Я снял с нее сандалии и стащил спущенную одежду через ноги.
Она, правда, уже похрапывала, так что я вышел, плотно прикрыв за собой дверь, и отправился в свою комнату, где и сижу сейчас, описывая в дневнике случившееся со мной этой ночью.
Глава 21
ЭВТАКТ
В дверь постучали, когда я подавал завтрак.
– Боги, не иначе что-то стряслось – простонала Каллеос.
Зоя, похвалявшаяся щедрой платой за прошлую ночь, попыталась ее успокоить:
– Ну почему обязательно стряслось? А вдруг это как раз добрая весть?
Никогда ведь не знаешь заранее.
В дверь застучали еще сильнее.
– М-да, – заметила Фая, – наверняка чем-то тяжелым колотят.
Оказалось, стучали тупым концом копья, обитым железом. Я обнаружил это, открыв дверь. Этот Эвтакт и с ним полдюжины гоплитов буквально ворвались в дом. Они были в доспехах, с тяжелыми щитами, однако в откинутых шлемах, так что я со злости успел как следует стукнуть одного из воинов по шее, а самого Эвтакта швырнул на пол через бедро, пока на меня не навалились остальные.

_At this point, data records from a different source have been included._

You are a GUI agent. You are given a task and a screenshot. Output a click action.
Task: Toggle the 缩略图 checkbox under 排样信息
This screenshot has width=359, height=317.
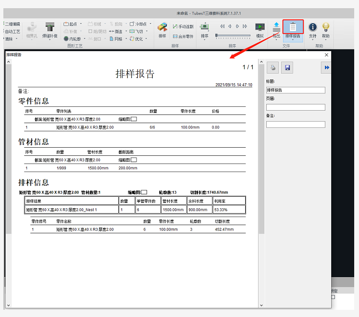144,192
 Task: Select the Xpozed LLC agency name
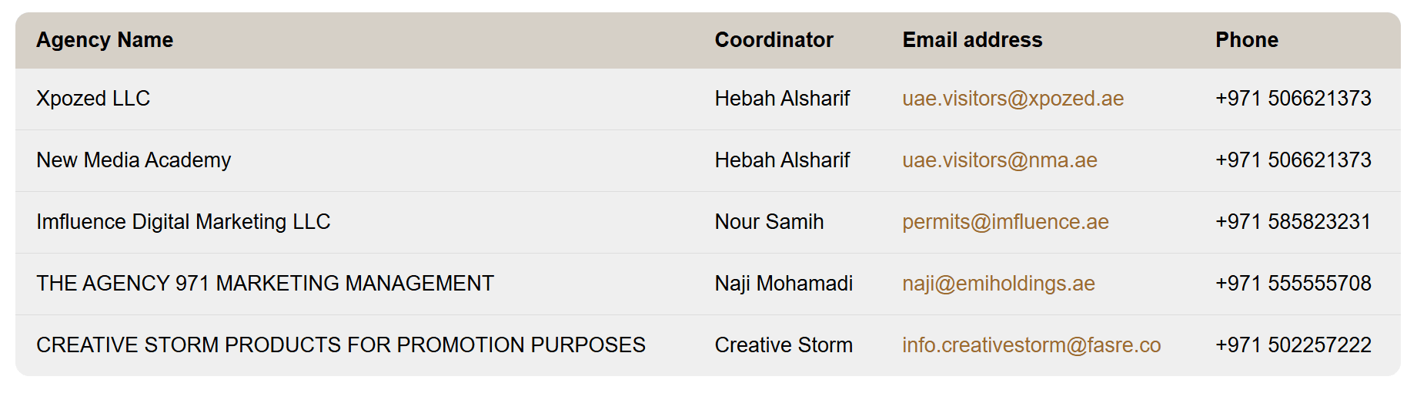click(93, 99)
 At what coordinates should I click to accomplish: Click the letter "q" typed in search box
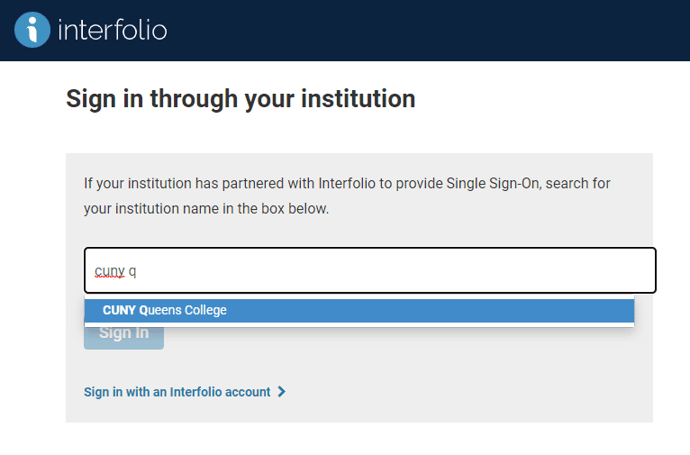click(132, 272)
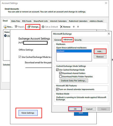
Task: Toggle Use Cached Exchange Mode in Microsoft Exchange dialog
Action: [57, 70]
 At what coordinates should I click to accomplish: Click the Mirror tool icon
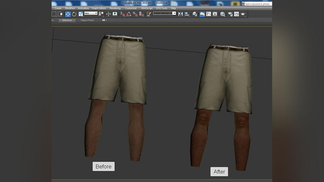[x=181, y=14]
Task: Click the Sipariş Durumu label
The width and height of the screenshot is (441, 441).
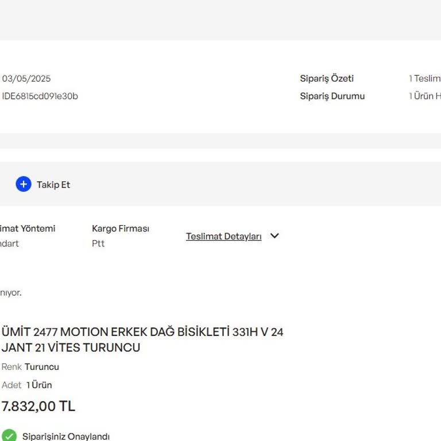Action: (332, 96)
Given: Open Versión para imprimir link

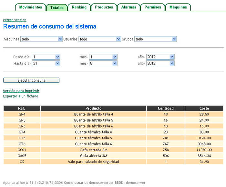Looking at the screenshot, I should (21, 91).
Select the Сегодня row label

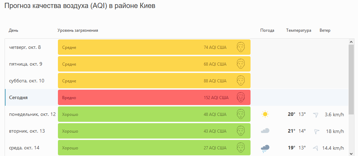tap(19, 97)
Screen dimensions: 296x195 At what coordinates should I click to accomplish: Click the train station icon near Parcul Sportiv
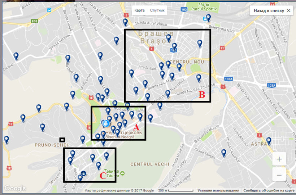(x=205, y=19)
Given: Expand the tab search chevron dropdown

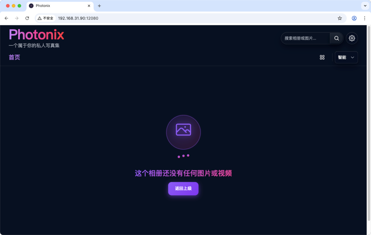Looking at the screenshot, I should coord(364,6).
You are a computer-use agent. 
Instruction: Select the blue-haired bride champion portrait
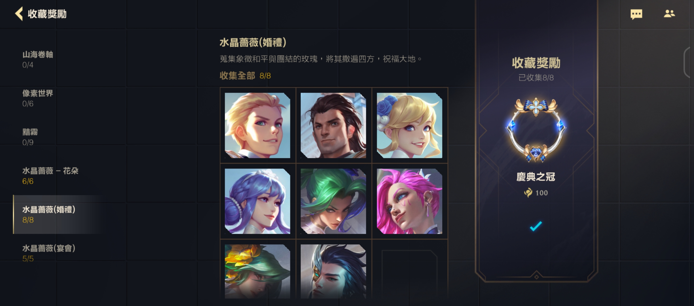click(x=257, y=201)
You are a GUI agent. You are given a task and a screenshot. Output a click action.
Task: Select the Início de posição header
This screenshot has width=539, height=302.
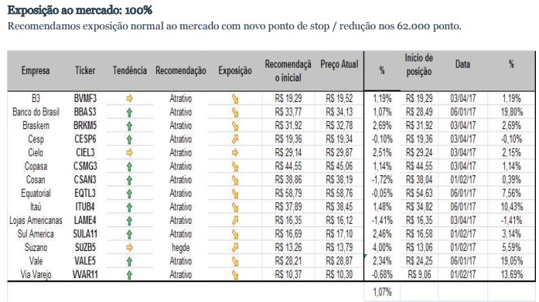coord(418,65)
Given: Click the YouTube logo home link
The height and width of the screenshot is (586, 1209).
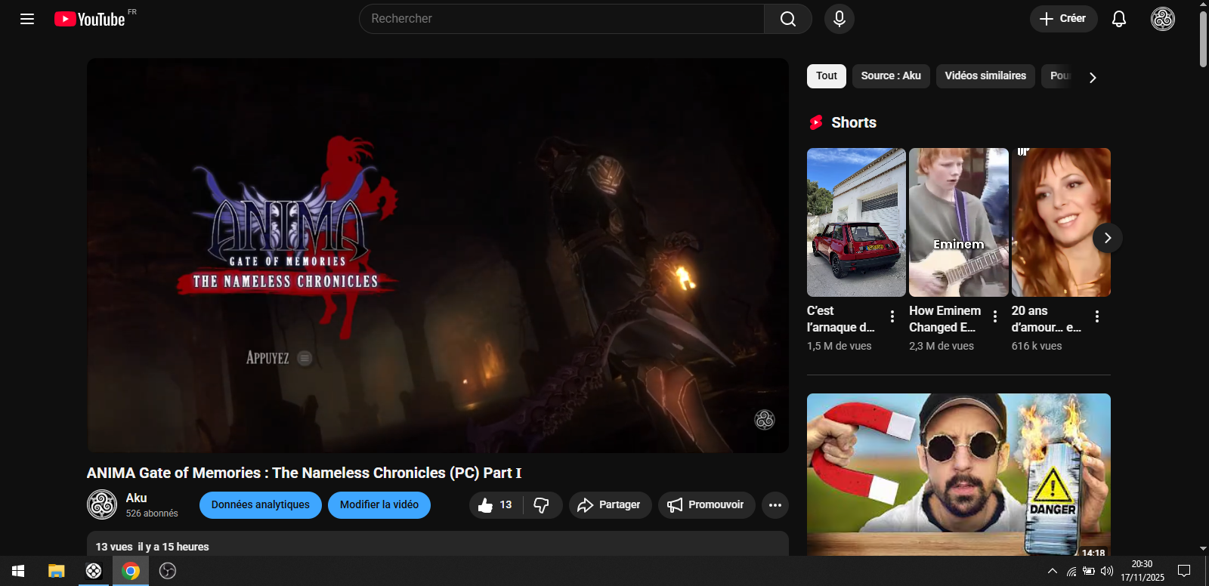Looking at the screenshot, I should (90, 19).
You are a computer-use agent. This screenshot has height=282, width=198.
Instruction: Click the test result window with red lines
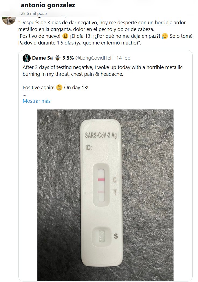click(x=101, y=185)
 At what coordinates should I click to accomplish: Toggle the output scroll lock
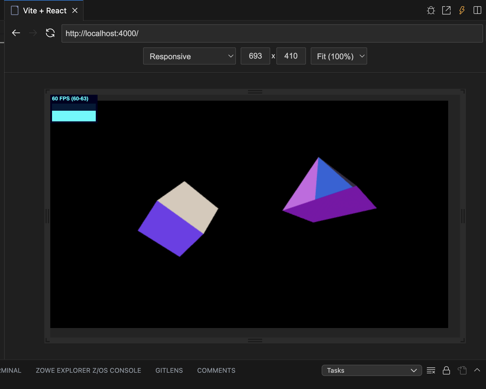(x=446, y=370)
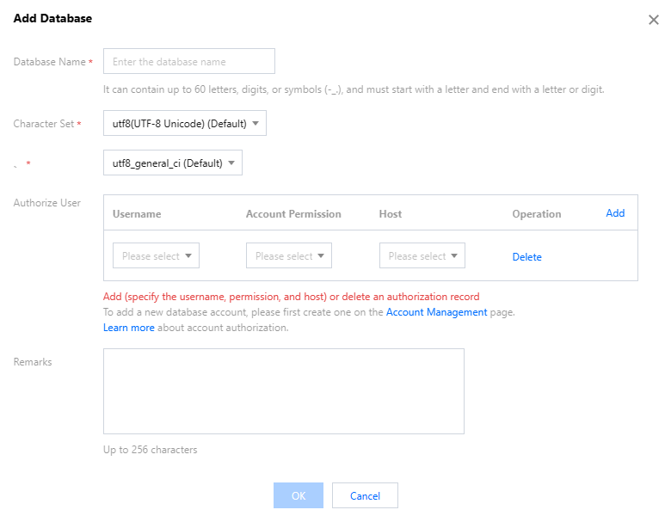Expand the Account Permission select dropdown
Viewport: 665px width, 516px height.
click(x=289, y=255)
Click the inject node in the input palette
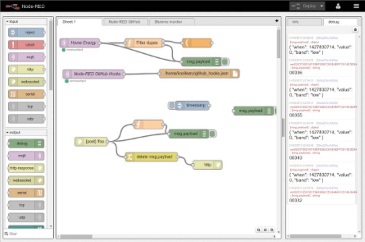The width and height of the screenshot is (365, 242). tap(26, 33)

Когда гоплиты окружили меня, наставив копья, я, отшвырнув в сторону табурет, выхватил меч. Женщины завизжали. Эвтакт вскочил и тоже выхватил меч, но Ио повисла у него на руке с криком:
– Не убивай его!
Он стряхнул с себя девочку и сказал:
– Мы и не собирались его убивать, если он сам на копья не бросится. Кто здесь хозяин?

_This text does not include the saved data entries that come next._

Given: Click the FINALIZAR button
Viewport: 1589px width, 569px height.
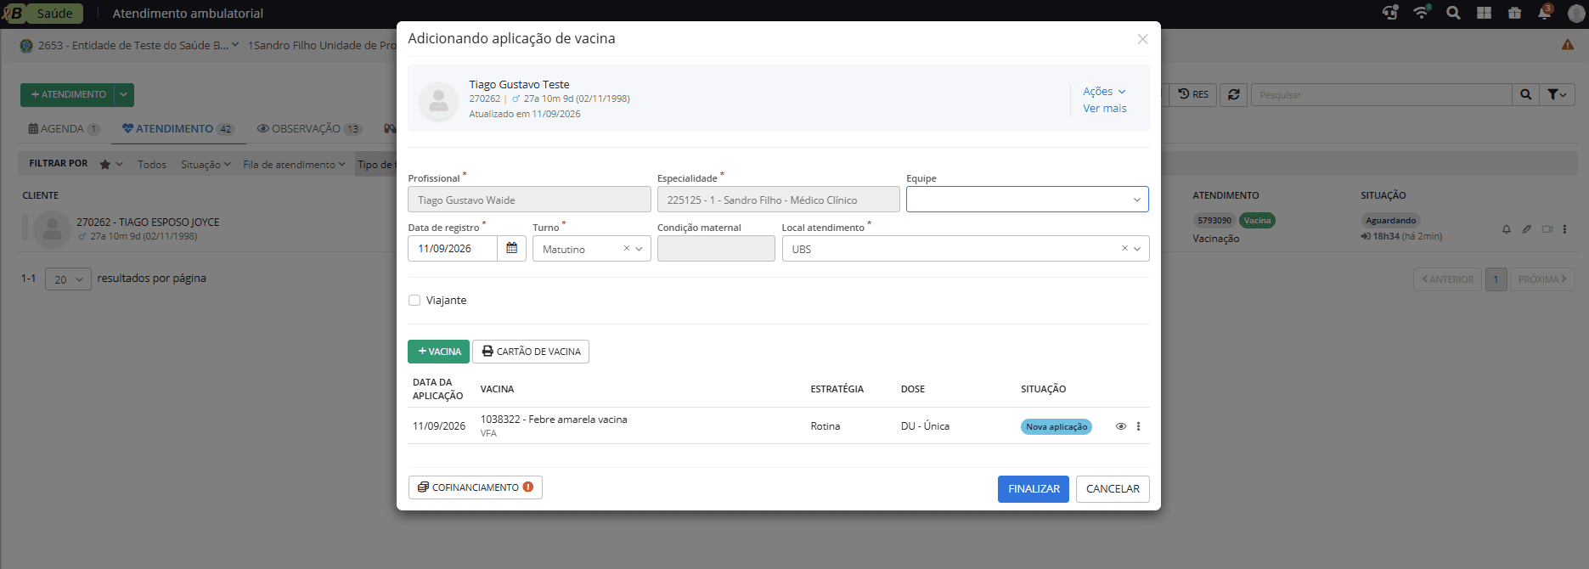Looking at the screenshot, I should [1034, 489].
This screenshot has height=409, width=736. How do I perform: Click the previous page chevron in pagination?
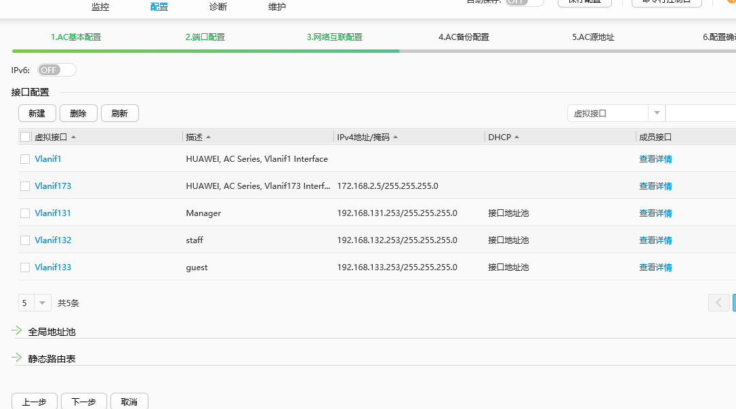pyautogui.click(x=718, y=303)
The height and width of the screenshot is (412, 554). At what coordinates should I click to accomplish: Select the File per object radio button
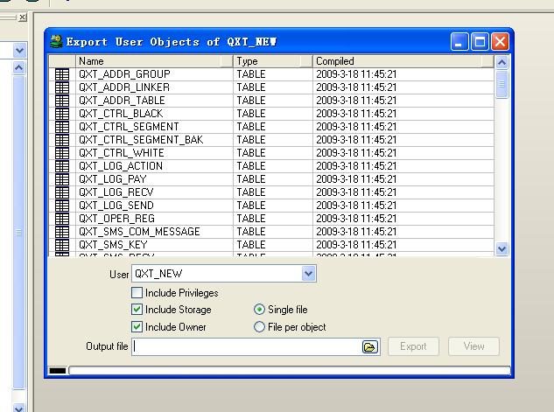259,327
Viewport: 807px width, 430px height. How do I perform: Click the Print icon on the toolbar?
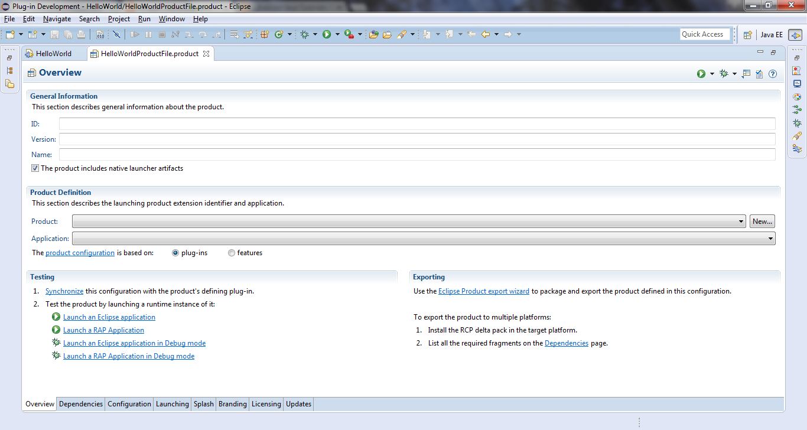pyautogui.click(x=81, y=34)
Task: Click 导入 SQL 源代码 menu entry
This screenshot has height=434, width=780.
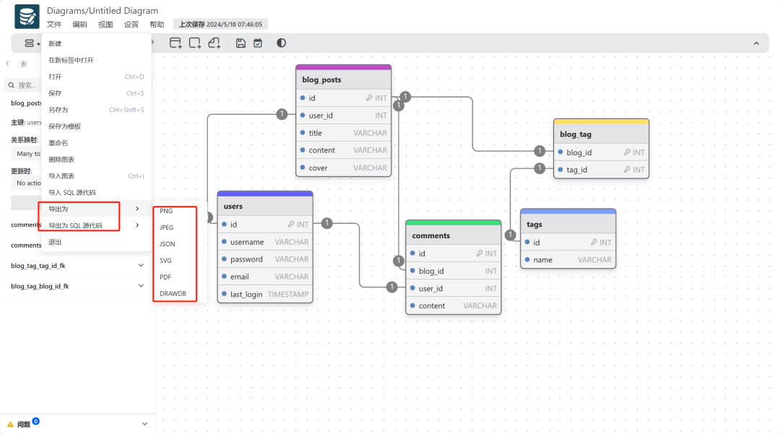Action: pyautogui.click(x=72, y=193)
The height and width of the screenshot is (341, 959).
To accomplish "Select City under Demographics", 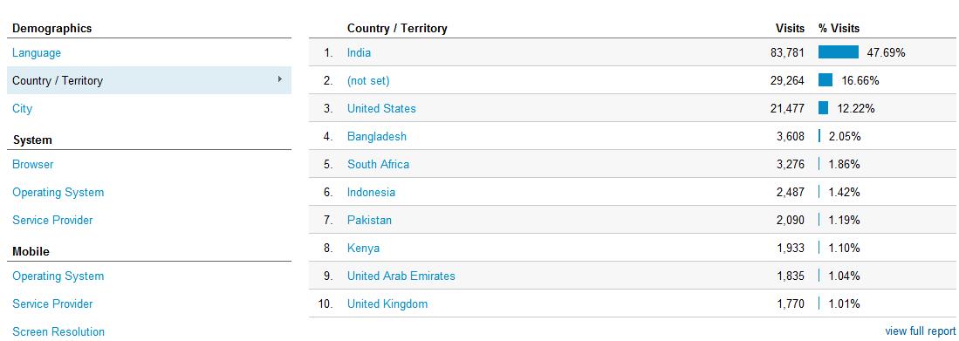I will [22, 109].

Каллеос вышла вперед; она была так бледна, словно ее тошнило.
– Хозяйка – я, а Ио – моя рабыня. О каком убийстве ты говоришь, лохаг? [106]Если убьешь моего раба, придется заплатить сполна. Девять мин стоил он мне, а купила я его всего месяц назад, у меня и расписка есть, а там подпись одного из самых уважаемых афинских граждан.
– Однако сама ты вовсе не эллинка!
– Я этого и не утверждаю! – с достоинством возразила Каллеос. – Я говорю лишь, что человек, продавший мне этого раба, из знатной афинской семьи. Он сейчас в море, командует одним из подразделений нашего флота. Ну а я свободная гражданка и постоянно проживаю в Афинах. Я действительно родом из чужой страны, однако нахожусь под защитой здешних законов.